七瀬 水穂(ea3744)/ ニヴァーリス・ヴェルサージュ(ea9359)/ セルーリア・トーン(eb2142

●リプレイ本文

 レヴィン・グリーン(eb0939)がスクロールを広げ、さやけき月光の下、念を込め、淡い銀色の光に包まれると、うすぼんやりとした、半球が創造された。月の精霊魔法“ムーンフィールド”だ。
 それを沖田光(ea0029)が筆頭となって、テントを上に被せていく。
 ムーンフィールドは1EP以上の物は弾くので、こうならざるを得ないのだ。
 レヴィンは続けて紅い淡い光に包まれ、続けて緑色の淡い光に包まれたりと、魔力の消耗の激しい、スクロールや高等な魔法を立て続けに使う。
 今日は雲の加減も良く、一晩中月光が照らし出しそうである。

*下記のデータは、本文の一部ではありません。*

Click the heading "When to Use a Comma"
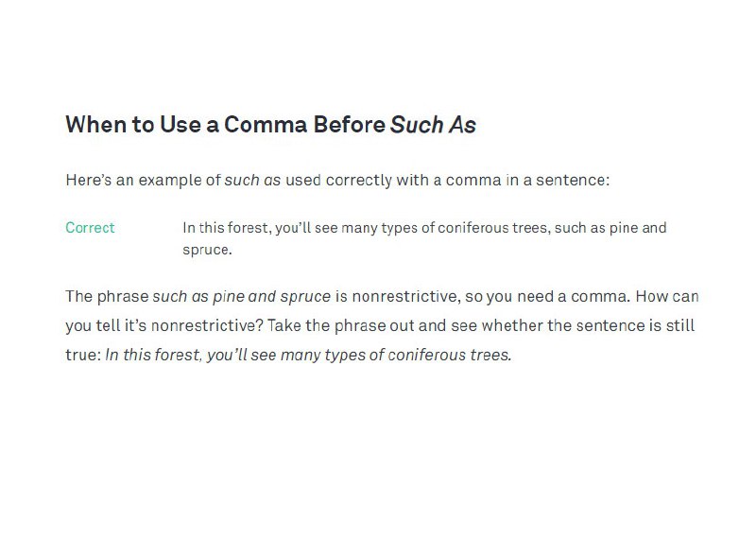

これで一姫の初撃を何の加減もなく食らうという事はないだろう。
「不覚でした、昔から兎と忍者には気を付けろと言われていたんですが、イタチも付け加えておきます」
 と、メモろうとするが、生憎と光は筆記用具は持ってないので、頭の中の箪笥にしまっておく。
 光は依頼主の慧少年が知らないなら少しは自分で調べなくてはと思い、まず一姫の言い残した言葉の意味を考えて、様々な文献を慧少年の家や代々の書面から調べようとしたが、事の重要性からか秘匿性の高い古代魔法語で記されており、彼の判る所ではなかった。おそらく暗号化もされているのだろう。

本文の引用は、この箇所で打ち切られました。